Written and directed by Daniel MacIvor. Featuring Caroline Gillis, Tracy Wright. Presented by Tarragon Theatre. To May 24. Tue-Sat 8pm; Sat & Sun 2:30pm. $30-45; Friday night rush, $15. Tarragon Theatre Extra Space, 30 Bridgman. 416-531-1827.
www.tarragontheatre.com.
A Beautiful View, now playing at the Tarragon Theatre, is a remount of the production last seen at Buddies in Bad Times in May 2006. The play itself is the last Daniel MacIvor wrote for his acclaimed theatre company da da kamera before he and producer Sherrie Johnson dissolved it. Given its history, it is fitting the play should be about what is and is not a relationship, and whether attempts at defining it do more harm than good.
The entire cast and creative team have returned for the remount. MacIvor directs, and lighting and sound design, integral to the play’s conception, are again masterfully realized by Kimberly Purtell and Michael Laird, respectively. In the original Caroline Gillis’ character was known only as “M” and Tracy Wright’s as “L.” Now MacIvor has become less abstract so that “M” is now “Mitch” and “L” is “Liz”. Through 80 minutes on a bare stage we see Mitch and Liz re-enact and comment upon the key moments of their 20-year relationship. They first meet by chance at an outdoor outfitters store and both lie about what they do. According to Mitch, lying is just “wishful thinking.” Although each is worried that the other may be a lesbian, after a night of drinking they drift into a sexual relationship and immediately out it. As years pass they meet intentionally and unintentionally until Liz notices that they have become “a couple.” That same evening at a Halloween party something happens that splits them apart until time brings an attempt at reconciliation.

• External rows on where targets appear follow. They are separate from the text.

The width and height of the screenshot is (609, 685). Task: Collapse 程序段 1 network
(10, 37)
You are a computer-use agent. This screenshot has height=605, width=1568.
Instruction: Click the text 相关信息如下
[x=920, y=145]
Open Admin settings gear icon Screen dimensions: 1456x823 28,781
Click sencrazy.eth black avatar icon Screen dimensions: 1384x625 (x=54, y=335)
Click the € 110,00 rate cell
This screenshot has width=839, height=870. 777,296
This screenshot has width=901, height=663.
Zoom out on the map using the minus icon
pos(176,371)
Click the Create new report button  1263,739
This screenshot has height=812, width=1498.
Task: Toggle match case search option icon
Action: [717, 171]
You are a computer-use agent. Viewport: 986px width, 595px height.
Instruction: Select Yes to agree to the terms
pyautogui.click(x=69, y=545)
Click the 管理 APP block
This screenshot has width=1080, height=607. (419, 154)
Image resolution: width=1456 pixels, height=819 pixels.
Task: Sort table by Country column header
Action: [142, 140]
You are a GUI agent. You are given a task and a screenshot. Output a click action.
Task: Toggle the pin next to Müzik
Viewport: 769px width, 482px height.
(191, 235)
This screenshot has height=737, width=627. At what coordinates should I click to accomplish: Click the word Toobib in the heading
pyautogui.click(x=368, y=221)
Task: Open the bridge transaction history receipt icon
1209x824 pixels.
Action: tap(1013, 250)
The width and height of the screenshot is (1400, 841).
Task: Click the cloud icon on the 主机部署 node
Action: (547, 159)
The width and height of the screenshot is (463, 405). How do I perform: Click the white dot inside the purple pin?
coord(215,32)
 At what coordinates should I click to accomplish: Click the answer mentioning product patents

Though the story seems terribly slight, what holds our attention is the wonderful naturalness of MacIvor’s language and his reflection of our own embarrassment at how inadequately we use words and how surreptitiously words shape our thoughts. The phrase “nothing is enough” gains in meaning with every repetition. Even in this remount, Gillis and Wright act with such an air of spontaneity you would think the show were improvised. Given his enormous attention to detail and effect, MacIvor surprisingly miscalculates the show’s ending. What was supposed to be a horrifying event drew laughter on opening night. Indeed, sudden horror hardly suits a play that limns with such humour and melancholy two individuals’ attempts to conquer aloneness.